▸ **Saved entries**
-=-=-

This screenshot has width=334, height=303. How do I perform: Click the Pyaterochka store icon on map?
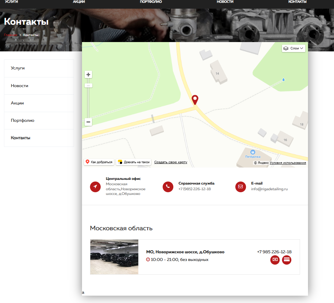click(x=253, y=152)
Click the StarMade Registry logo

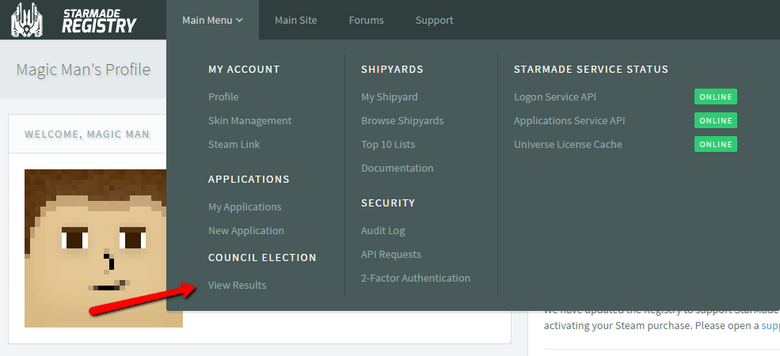[74, 20]
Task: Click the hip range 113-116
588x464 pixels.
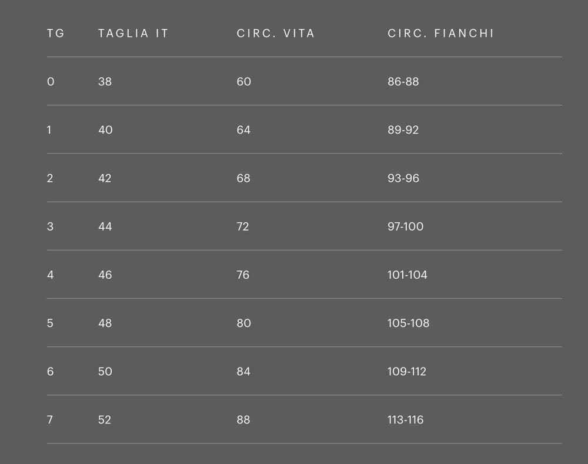Action: pyautogui.click(x=405, y=419)
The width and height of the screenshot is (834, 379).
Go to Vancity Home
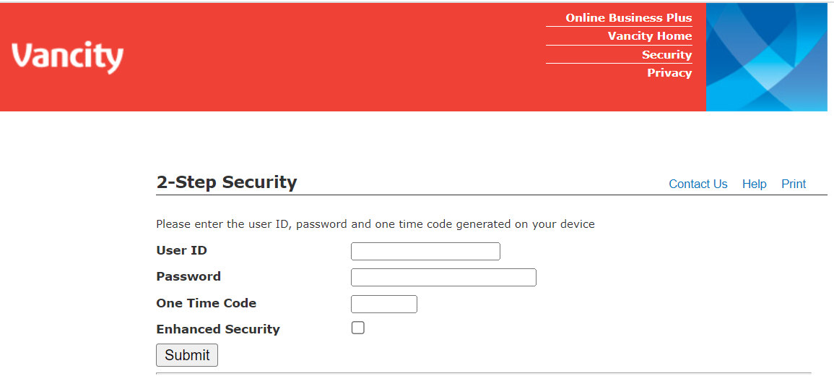click(649, 36)
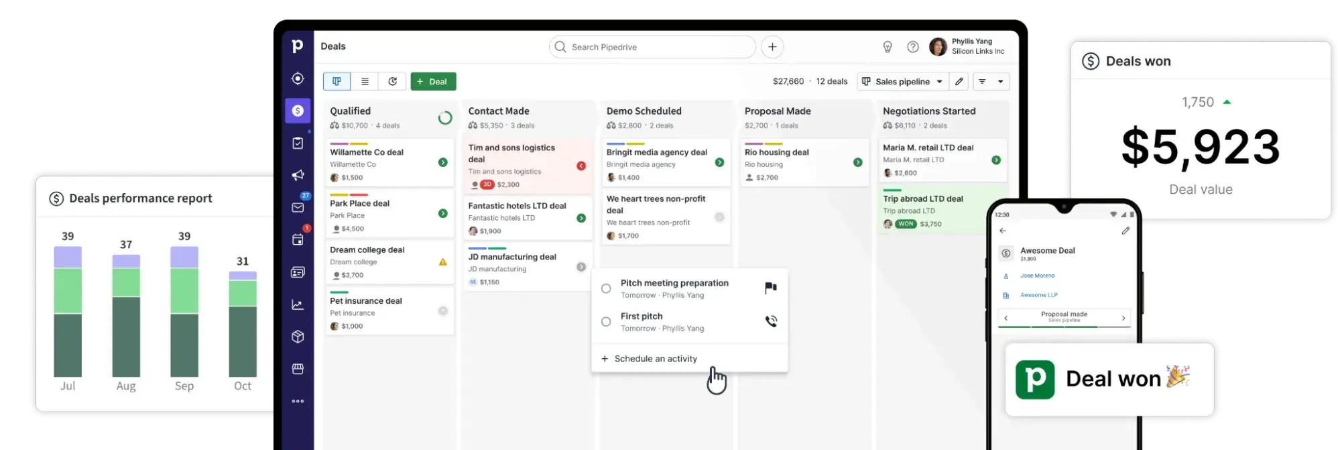This screenshot has width=1340, height=450.
Task: Open more options in sidebar
Action: [298, 401]
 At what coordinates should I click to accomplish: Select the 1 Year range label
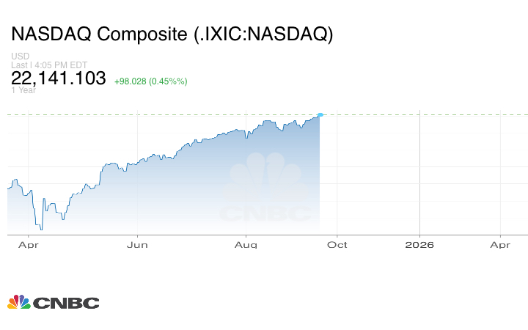pyautogui.click(x=24, y=90)
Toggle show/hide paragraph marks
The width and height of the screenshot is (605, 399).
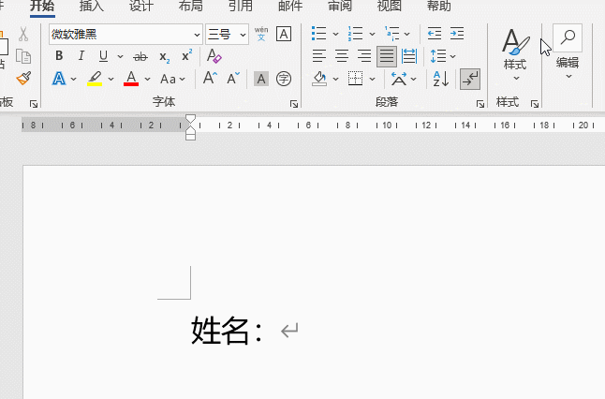(470, 79)
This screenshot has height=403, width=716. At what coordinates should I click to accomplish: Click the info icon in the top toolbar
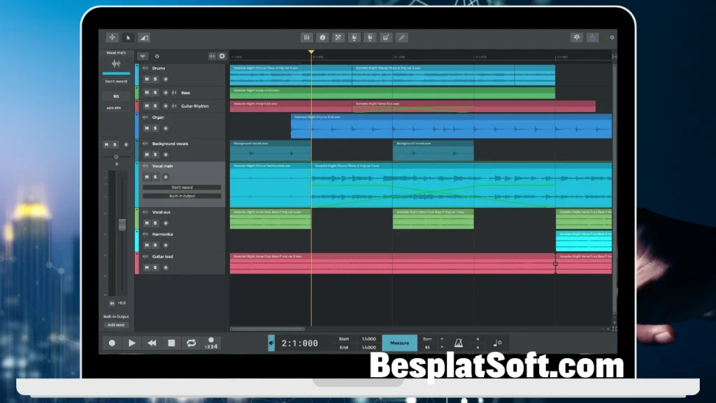click(322, 37)
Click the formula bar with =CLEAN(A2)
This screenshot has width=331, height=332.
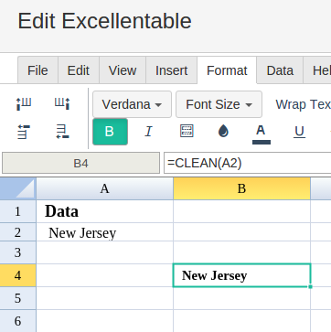247,163
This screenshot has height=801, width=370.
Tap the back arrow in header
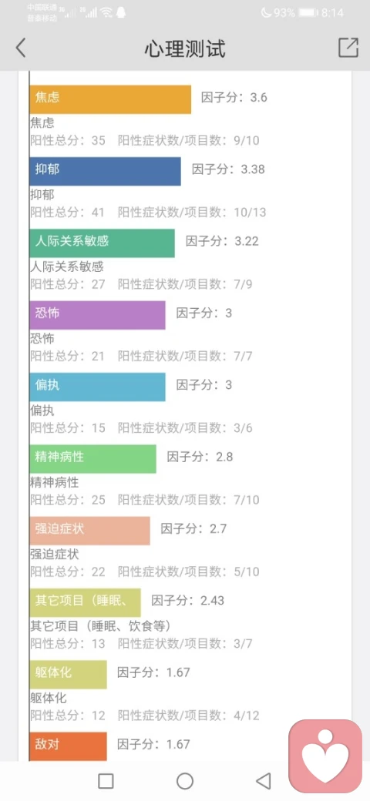coord(21,48)
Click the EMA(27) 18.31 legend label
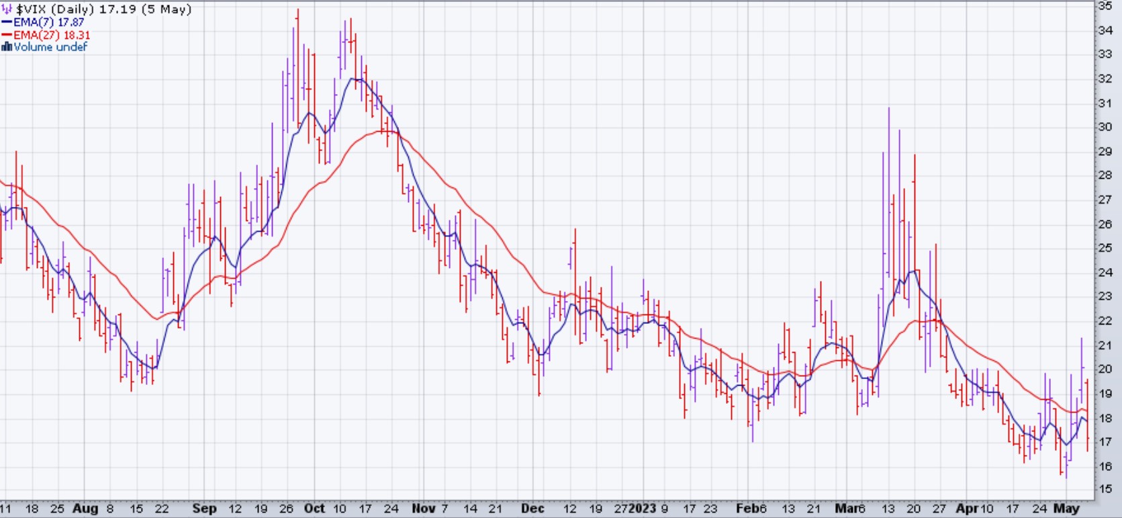The width and height of the screenshot is (1122, 518). [x=52, y=35]
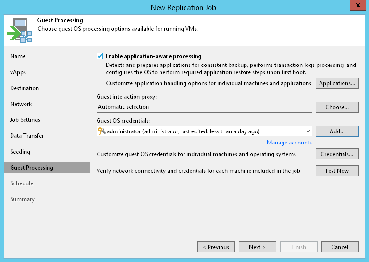Proceed with the Next button
The width and height of the screenshot is (369, 262).
257,247
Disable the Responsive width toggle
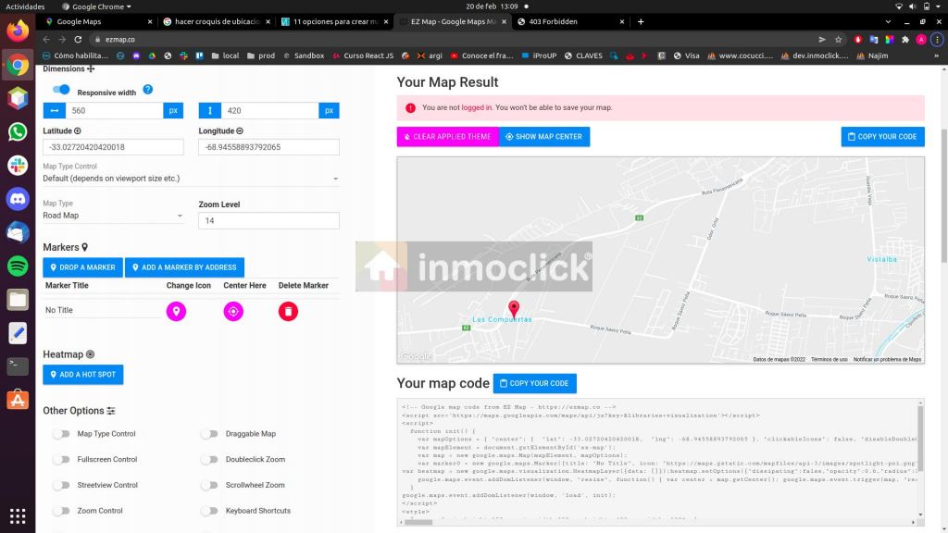The width and height of the screenshot is (948, 533). click(61, 90)
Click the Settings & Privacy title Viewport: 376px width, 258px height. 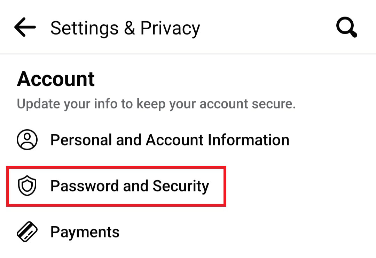click(x=125, y=28)
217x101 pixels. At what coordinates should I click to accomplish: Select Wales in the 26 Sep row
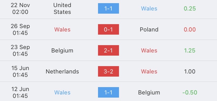click(62, 29)
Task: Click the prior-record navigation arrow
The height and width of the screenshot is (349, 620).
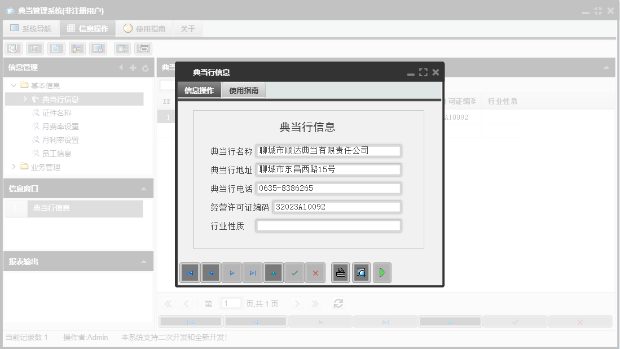Action: point(210,273)
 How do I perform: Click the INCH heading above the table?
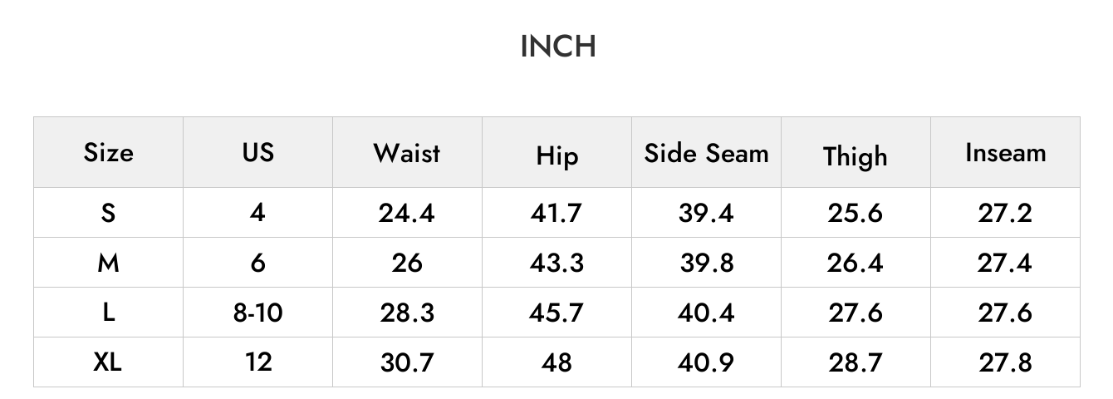click(x=557, y=47)
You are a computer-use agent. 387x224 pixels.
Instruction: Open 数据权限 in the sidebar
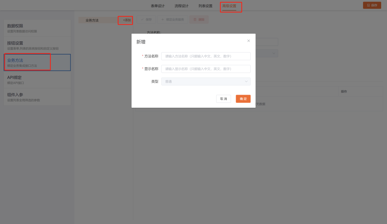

-=-=-

▸ **Activity**
The lines to be quoted run from the line containing "You are a computer-use agent. 387x224 pixels." through the end of the entries above, both included; quote them exactly and leave out any pictures.

▸ **Result for this exercise**
You are a computer-use agent. 387x224 pixels.
Instruction: Open 数据权限 in the sidebar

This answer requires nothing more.